Start of Recorded information

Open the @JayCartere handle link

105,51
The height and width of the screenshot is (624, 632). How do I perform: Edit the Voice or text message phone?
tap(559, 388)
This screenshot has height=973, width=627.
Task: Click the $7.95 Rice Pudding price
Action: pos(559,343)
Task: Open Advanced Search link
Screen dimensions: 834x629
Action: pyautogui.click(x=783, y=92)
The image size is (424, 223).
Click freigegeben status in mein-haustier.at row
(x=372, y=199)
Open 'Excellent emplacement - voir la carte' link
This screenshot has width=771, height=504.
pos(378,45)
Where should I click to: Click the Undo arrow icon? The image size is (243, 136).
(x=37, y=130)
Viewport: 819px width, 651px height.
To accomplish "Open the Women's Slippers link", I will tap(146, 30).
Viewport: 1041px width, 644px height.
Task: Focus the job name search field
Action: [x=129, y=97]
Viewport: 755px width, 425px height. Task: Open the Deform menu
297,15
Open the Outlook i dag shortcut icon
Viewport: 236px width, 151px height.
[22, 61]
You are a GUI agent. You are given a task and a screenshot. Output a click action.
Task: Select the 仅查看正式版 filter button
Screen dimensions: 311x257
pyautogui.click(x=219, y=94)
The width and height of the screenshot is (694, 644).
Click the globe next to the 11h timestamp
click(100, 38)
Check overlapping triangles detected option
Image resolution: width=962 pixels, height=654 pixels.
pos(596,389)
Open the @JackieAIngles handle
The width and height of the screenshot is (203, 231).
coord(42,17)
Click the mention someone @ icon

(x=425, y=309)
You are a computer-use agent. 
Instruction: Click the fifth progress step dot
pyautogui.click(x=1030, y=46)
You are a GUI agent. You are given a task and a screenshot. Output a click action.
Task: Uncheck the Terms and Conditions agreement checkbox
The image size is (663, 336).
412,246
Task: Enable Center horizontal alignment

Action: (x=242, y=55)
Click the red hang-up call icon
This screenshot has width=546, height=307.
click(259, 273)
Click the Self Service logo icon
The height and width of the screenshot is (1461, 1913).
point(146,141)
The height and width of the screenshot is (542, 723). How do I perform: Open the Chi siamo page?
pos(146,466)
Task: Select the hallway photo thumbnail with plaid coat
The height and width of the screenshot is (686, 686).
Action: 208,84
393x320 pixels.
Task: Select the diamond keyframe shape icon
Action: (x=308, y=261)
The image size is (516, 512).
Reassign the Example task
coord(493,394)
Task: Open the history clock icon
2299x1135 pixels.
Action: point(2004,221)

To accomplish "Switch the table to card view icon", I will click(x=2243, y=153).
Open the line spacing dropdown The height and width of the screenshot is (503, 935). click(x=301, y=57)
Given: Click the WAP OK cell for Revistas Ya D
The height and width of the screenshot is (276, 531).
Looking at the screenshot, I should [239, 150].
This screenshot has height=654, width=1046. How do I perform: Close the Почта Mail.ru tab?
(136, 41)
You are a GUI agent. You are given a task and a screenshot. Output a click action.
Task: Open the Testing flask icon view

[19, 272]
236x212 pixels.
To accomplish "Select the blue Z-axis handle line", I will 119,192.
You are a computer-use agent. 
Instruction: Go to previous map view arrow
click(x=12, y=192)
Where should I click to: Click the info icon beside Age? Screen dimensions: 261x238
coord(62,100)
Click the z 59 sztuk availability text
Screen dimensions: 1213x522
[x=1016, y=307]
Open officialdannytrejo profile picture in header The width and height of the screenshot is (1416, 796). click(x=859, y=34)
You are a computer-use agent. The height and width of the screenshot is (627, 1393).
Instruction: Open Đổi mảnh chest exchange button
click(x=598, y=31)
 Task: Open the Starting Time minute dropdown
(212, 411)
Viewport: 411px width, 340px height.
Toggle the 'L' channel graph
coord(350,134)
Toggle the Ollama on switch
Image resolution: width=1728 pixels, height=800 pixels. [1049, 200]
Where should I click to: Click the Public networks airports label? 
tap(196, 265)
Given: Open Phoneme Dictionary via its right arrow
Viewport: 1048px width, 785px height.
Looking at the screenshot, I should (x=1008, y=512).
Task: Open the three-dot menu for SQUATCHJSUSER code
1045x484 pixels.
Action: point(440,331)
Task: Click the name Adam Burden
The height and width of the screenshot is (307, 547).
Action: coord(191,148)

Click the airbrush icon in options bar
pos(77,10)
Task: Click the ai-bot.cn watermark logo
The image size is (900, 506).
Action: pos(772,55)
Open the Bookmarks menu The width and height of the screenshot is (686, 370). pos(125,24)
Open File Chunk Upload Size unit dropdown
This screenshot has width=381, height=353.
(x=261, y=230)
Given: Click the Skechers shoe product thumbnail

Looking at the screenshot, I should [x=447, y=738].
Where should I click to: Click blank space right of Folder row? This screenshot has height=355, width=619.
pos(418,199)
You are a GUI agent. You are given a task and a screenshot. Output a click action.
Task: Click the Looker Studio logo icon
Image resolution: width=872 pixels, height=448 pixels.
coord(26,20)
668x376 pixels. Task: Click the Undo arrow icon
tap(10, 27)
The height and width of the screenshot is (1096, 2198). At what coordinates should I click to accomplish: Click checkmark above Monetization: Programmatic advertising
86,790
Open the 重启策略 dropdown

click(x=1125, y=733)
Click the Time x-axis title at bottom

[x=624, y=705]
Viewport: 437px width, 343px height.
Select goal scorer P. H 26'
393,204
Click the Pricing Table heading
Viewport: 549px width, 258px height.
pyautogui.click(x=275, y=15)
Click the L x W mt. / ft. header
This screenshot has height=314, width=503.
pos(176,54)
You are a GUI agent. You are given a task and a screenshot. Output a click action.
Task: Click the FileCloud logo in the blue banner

End of Recorded information

* To do
Render the lines as a numbered list, skipping any blank lines.

* Response
1. Open the @JayCartere handle link
2. 105,51
3. The height and width of the screenshot is (624, 632). How do I perform: Edit the Voice or text message phone?
4. tap(559, 388)
5. This screenshot has height=973, width=627.
6. Task: Click the $7.95 Rice Pudding price
7. Action: pos(559,343)
8. Task: Open Advanced Search link
9. Screen dimensions: 834x629
10. Action: pyautogui.click(x=783, y=92)
11. The image size is (424, 223).
12. Click freigegeben status in mein-haustier.at row
13. (x=372, y=199)
14. Open 'Excellent emplacement - voir la carte' link
15. This screenshot has width=771, height=504.
16. pos(378,45)
17. Where should I click to: Click the Undo arrow icon? The image size is (243, 136).
18. (x=37, y=130)
19. Viewport: 819px width, 651px height.
20. To accomplish "Open the Women's Slippers link", I will tap(146, 30).
21. Viewport: 1041px width, 644px height.
22. Task: Focus the job name search field
23. Action: [x=129, y=97]
24. Viewport: 755px width, 425px height. Task: Open the Deform menu
25. 297,15
26. Open the Outlook i dag shortcut icon
27. Viewport: 236px width, 151px height.
28. [22, 61]
29. You are a GUI agent. You are given a task and a screenshot. Output a click action.
30. Task: Select the 仅查看正式版 filter button
31. Screen dimensions: 311x257
32. pyautogui.click(x=219, y=94)
33. The width and height of the screenshot is (694, 644).
34. Click the globe next to the 11h timestamp
35. click(100, 38)
36. Check overlapping triangles detected option
37. Image resolution: width=962 pixels, height=654 pixels.
38. pos(596,389)
39. Open the @JackieAIngles handle
40. The width and height of the screenshot is (203, 231).
41. coord(42,17)
42. Click the mention someone @ icon
43. (x=425, y=309)
44. You are a computer-use agent. 
45. Instruction: Click the fifth progress step dot
46. pyautogui.click(x=1030, y=46)
47. You are a GUI agent. You are given a task and a screenshot. Output a click action.
48. Task: Uncheck the Terms and Conditions agreement checkbox
49. The image size is (663, 336).
50. 412,246
51. Task: Enable Center horizontal alignment
52. Action: (x=242, y=55)
53. Click the red hang-up call icon
54. This screenshot has width=546, height=307.
55. click(259, 273)
56. Click the Self Service logo icon
57. The height and width of the screenshot is (1461, 1913).
58. point(146,141)
59. The height and width of the screenshot is (542, 723). How do I perform: Open the Chi siamo page?
60. pos(146,466)
61. Task: Select the hallway photo thumbnail with plaid coat
62. The height and width of the screenshot is (686, 686).
63. Action: 208,84
64. 393x320 pixels.
65. Task: Select the diamond keyframe shape icon
66. Action: (x=308, y=261)
67. The image size is (516, 512).
68. Reassign the Example task
69. coord(493,394)
70. Task: Open the history clock icon
71. 2299x1135 pixels.
72. Action: point(2004,221)
73. To accomplish "Switch the table to card view icon", I will click(x=2243, y=153).
74. Open the line spacing dropdown The height and width of the screenshot is (503, 935). click(x=301, y=57)
75. Given: Click the WAP OK cell for Revistas Ya D
76. The height and width of the screenshot is (276, 531).
77. Looking at the screenshot, I should [239, 150].
78. This screenshot has height=654, width=1046. How do I perform: Close the Почта Mail.ru tab?
79. (136, 41)
80. You are a GUI agent. You are given a task and a screenshot. Output a click action.
81. Task: Open the Testing flask icon view
82. [19, 272]
83. 236x212 pixels.
84. To accomplish "Select the blue Z-axis handle line", I will 119,192.
85. You are a computer-use agent. 
86. Instruction: Go to previous map view arrow
87. click(x=12, y=192)
88. Where should I click to: Click the info icon beside Age? Screen dimensions: 261x238
89. coord(62,100)
90. Click the z 59 sztuk availability text
91. Screen dimensions: 1213x522
92. [x=1016, y=307]
93. Open officialdannytrejo profile picture in header The width and height of the screenshot is (1416, 796). click(x=859, y=34)
94. You are a computer-use agent. The height and width of the screenshot is (627, 1393).
95. Instruction: Open Đổi mảnh chest exchange button
96. click(x=598, y=31)
97.  Task: Open the Starting Time minute dropdown
98. (212, 411)
99. Viewport: 411px width, 340px height.
100. Toggle the 'L' channel graph
101. coord(350,134)
102. Toggle the Ollama on switch
103. Image resolution: width=1728 pixels, height=800 pixels. [1049, 200]
104. Where should I click to: Click the Public networks airports label? 
105. tap(196, 265)
106. Given: Open Phoneme Dictionary via its right arrow
107. Viewport: 1048px width, 785px height.
108. Looking at the screenshot, I should (x=1008, y=512).
109. Task: Open the three-dot menu for SQUATCHJSUSER code
110. 1045x484 pixels.
111. Action: point(440,331)
112. Task: Click the name Adam Burden
113. The height and width of the screenshot is (307, 547).
114. Action: coord(191,148)
115. Click the airbrush icon in options bar
116. pos(77,10)
117. Task: Click the ai-bot.cn watermark logo
118. The image size is (900, 506).
119. Action: pos(772,55)
120. Open the Bookmarks menu The width and height of the screenshot is (686, 370). pos(125,24)
121. Open File Chunk Upload Size unit dropdown
122. This screenshot has width=381, height=353.
123. (x=261, y=230)
124. Given: Click the Skechers shoe product thumbnail
125. Looking at the screenshot, I should [x=447, y=738].
126. Where should I click to: Click blank space right of Folder row? This screenshot has height=355, width=619.
127. pos(418,199)
128. You are a GUI agent. You are given a task and a screenshot. Output a click action.
129. Task: Click the Looker Studio logo icon
130. Image resolution: width=872 pixels, height=448 pixels.
131. coord(26,20)
132. 668x376 pixels. Task: Click the Undo arrow icon
133. tap(10, 27)
134. The height and width of the screenshot is (1096, 2198). At what coordinates should I click to accomplish: Click checkmark above Monetization: Programmatic advertising
135. 86,790
136. Open the 重启策略 dropdown
137. click(x=1125, y=733)
138. Click the Time x-axis title at bottom
139. [x=624, y=705]
140. Viewport: 437px width, 343px height.
141. Select goal scorer P. H 26'
142. 393,204
143. Click the Pricing Table heading
144. Viewport: 549px width, 258px height.
145. pyautogui.click(x=275, y=15)
146. Click the L x W mt. / ft. header
147. This screenshot has height=314, width=503.
148. pos(176,54)
149. You are a GUI agent. You are given a task and a screenshot. Output a click action.
150. Task: Click the FileCloud logo in the blue banner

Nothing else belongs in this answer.